**TASK BRIEF**
Go through the material and copy every line in which "Open" appears.

**DATA RECORDS**
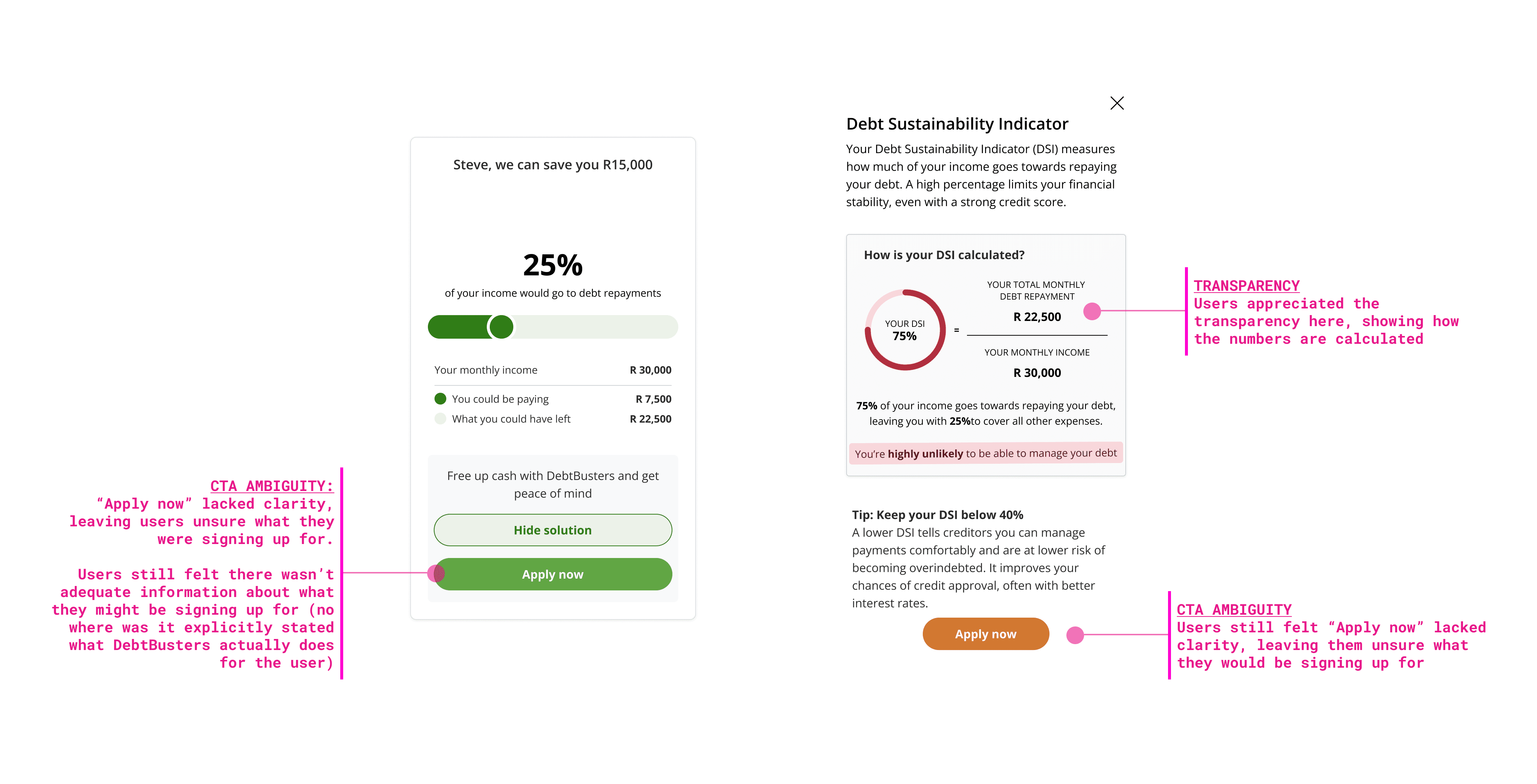Image resolution: width=1537 pixels, height=784 pixels.
Task: Click the TRANSPARENCY annotation heading
Action: click(x=1246, y=286)
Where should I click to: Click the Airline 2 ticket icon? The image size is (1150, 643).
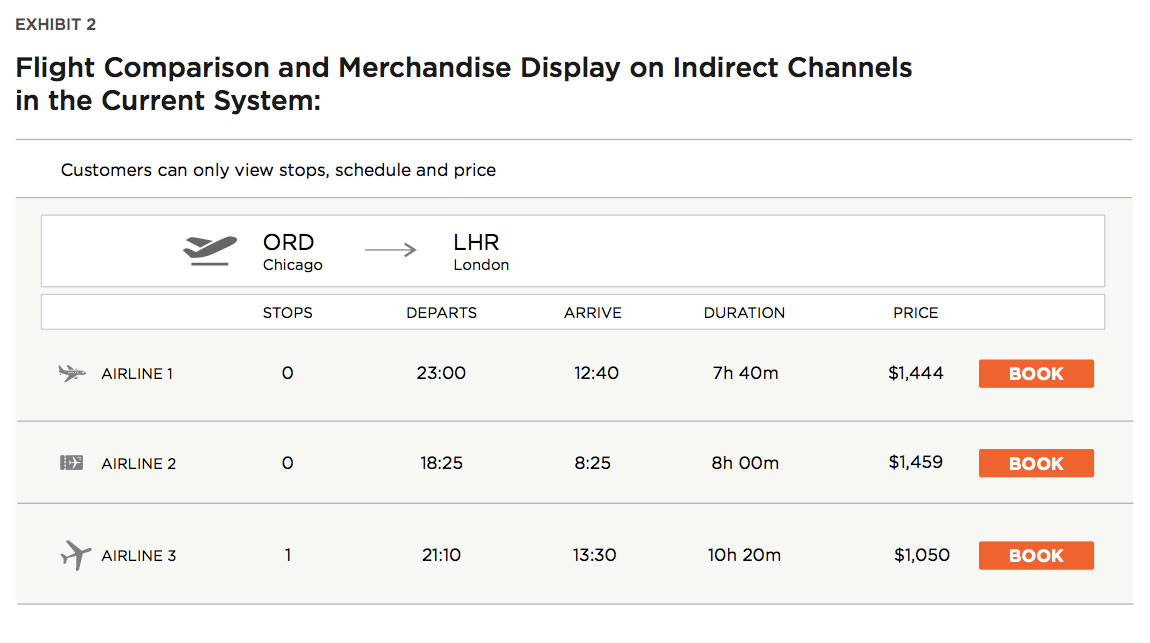point(71,463)
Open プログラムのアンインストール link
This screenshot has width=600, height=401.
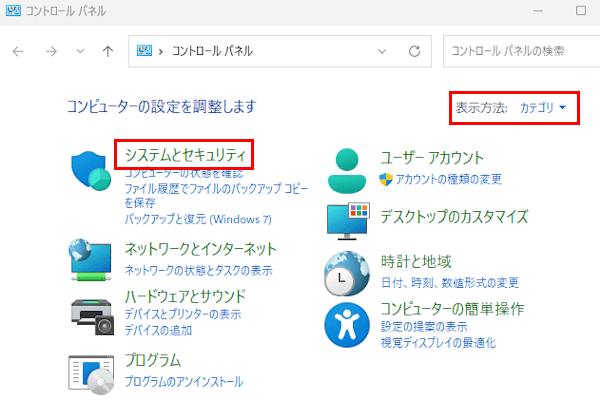click(183, 381)
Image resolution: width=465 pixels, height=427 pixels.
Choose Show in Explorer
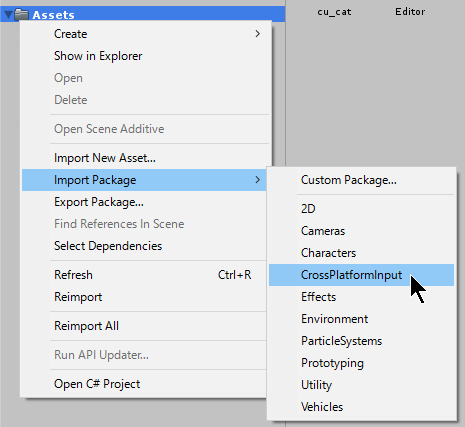tap(98, 56)
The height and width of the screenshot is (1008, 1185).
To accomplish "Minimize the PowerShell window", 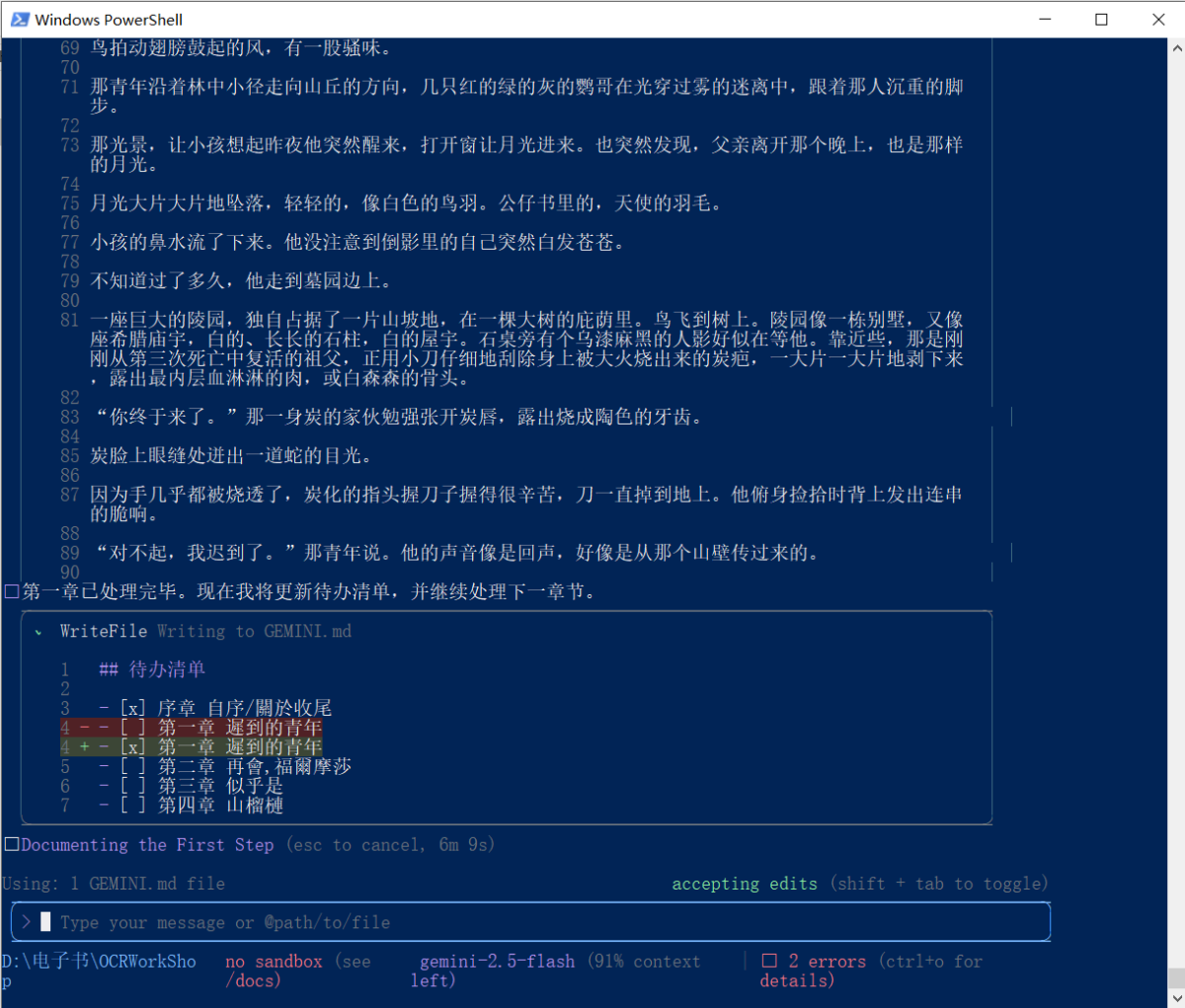I will [x=1045, y=19].
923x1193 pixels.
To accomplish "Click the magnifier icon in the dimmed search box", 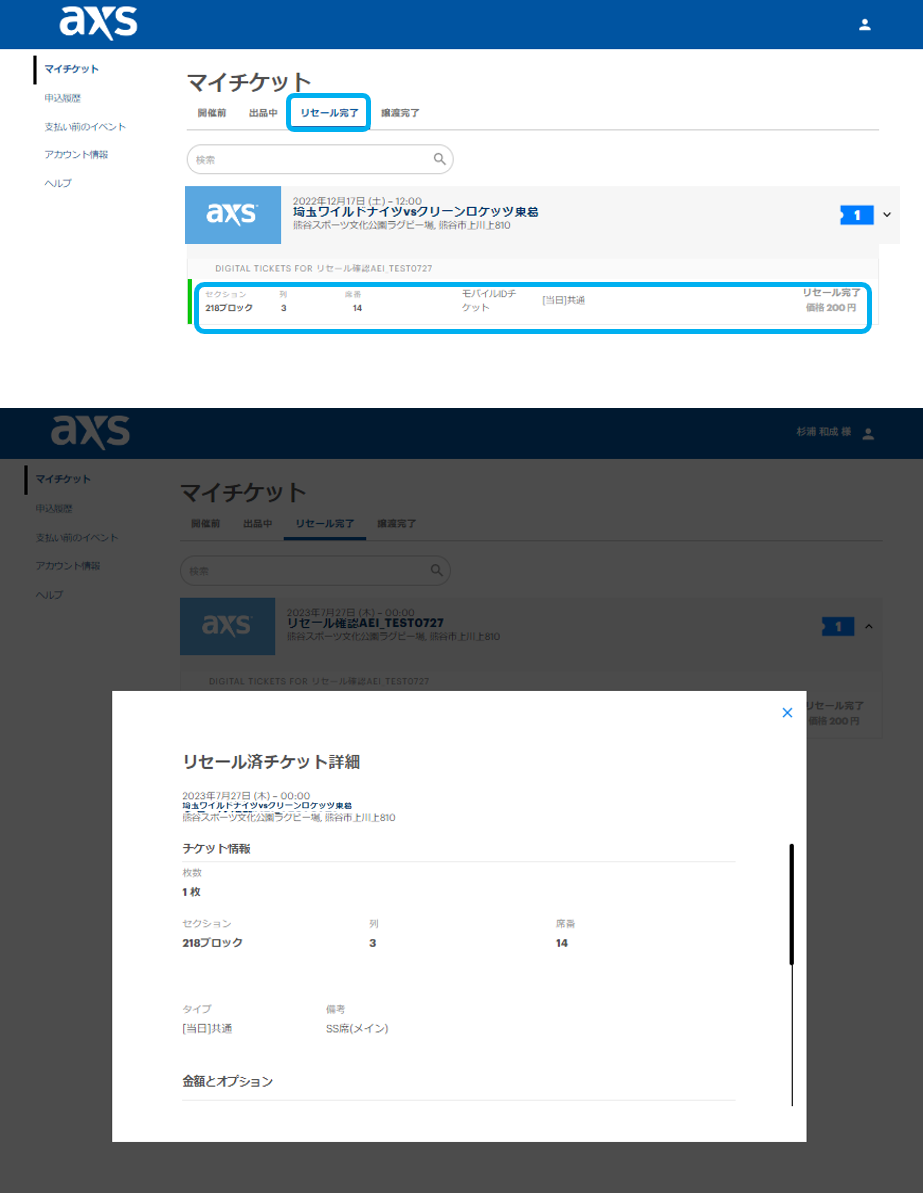I will click(x=436, y=570).

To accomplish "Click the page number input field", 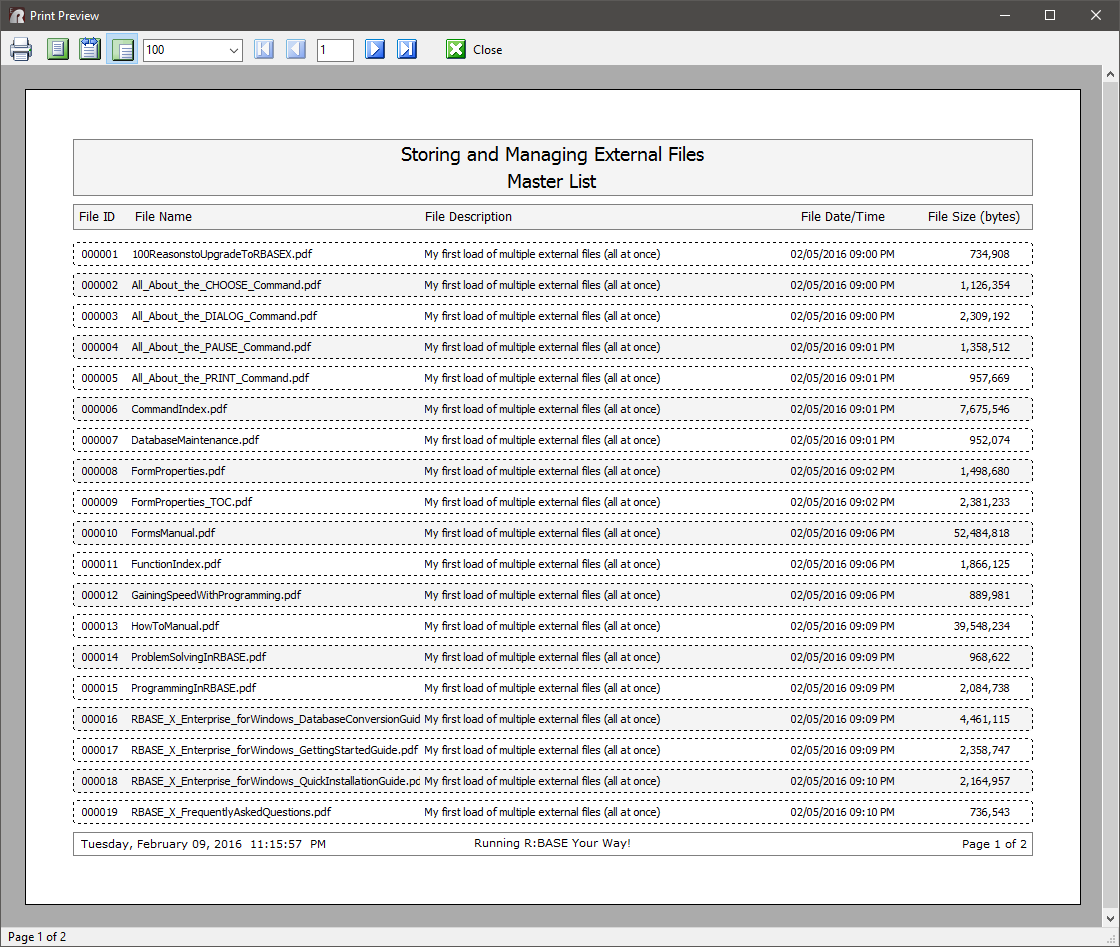I will click(335, 50).
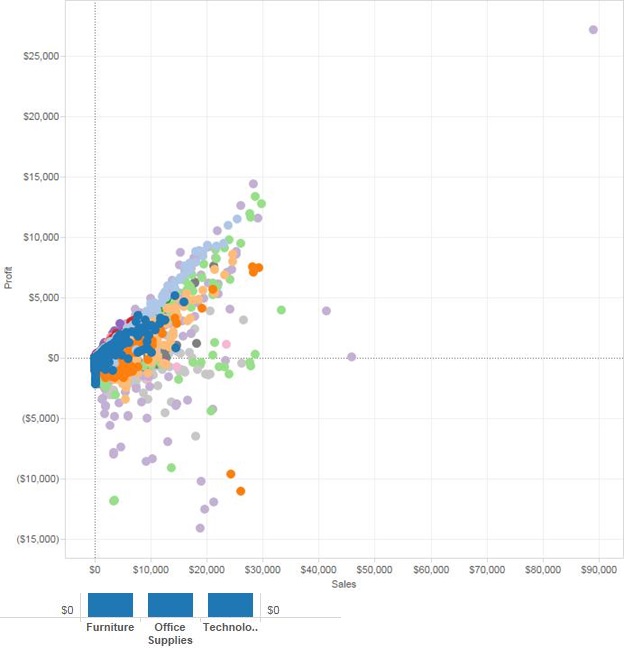The height and width of the screenshot is (658, 624).
Task: Click the blue Furniture bar
Action: pos(110,605)
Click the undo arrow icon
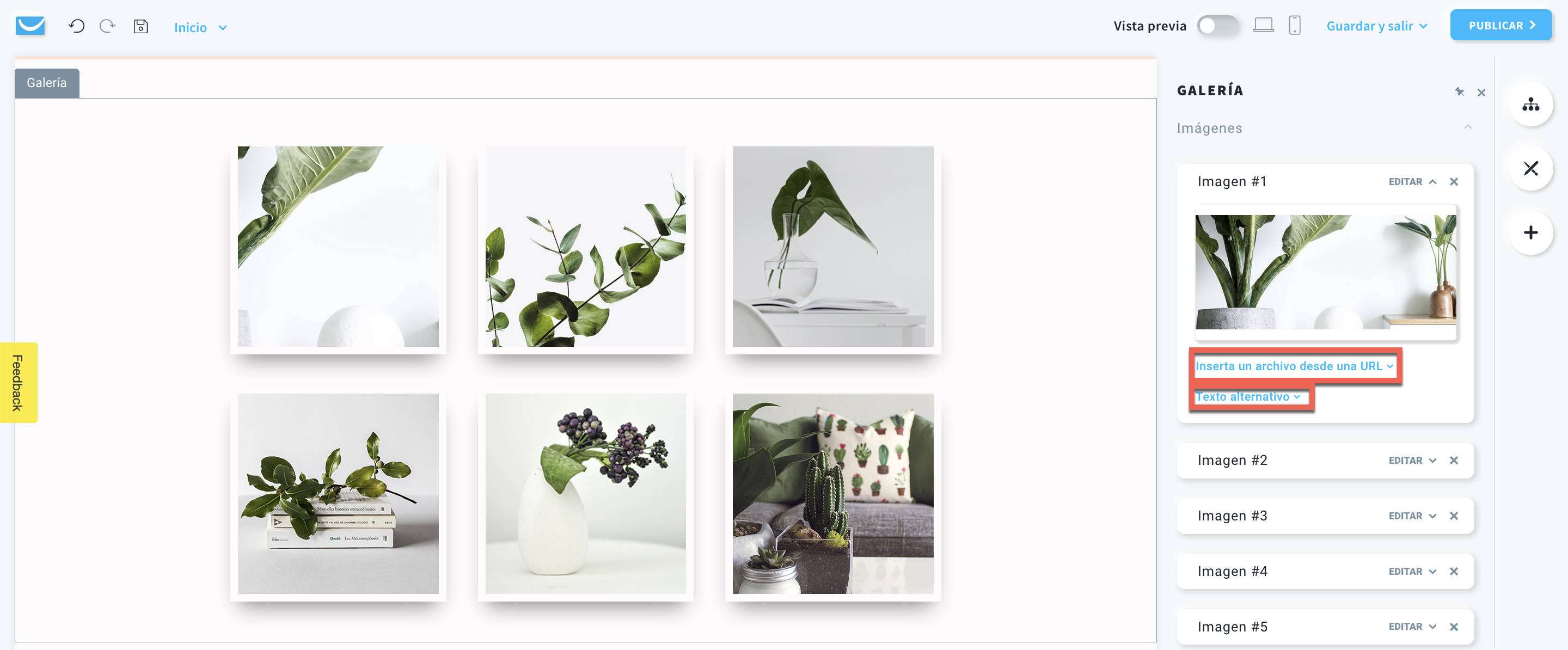Viewport: 1568px width, 650px height. coord(77,26)
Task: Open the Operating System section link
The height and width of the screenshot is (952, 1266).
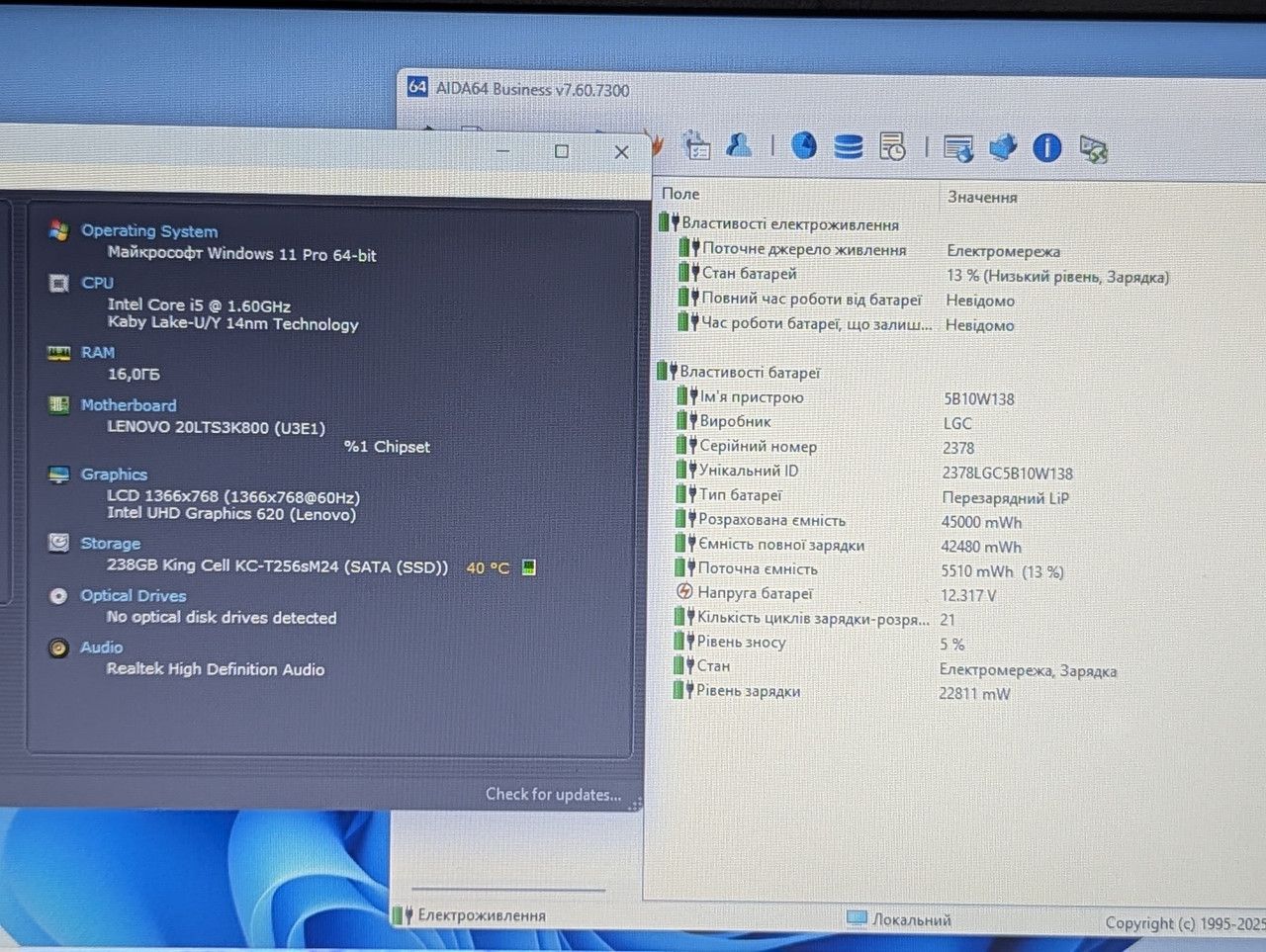Action: (149, 230)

**SOLVED EXERCISE**
Open プログラムのアンインストール link
Task: Open the Operating System section link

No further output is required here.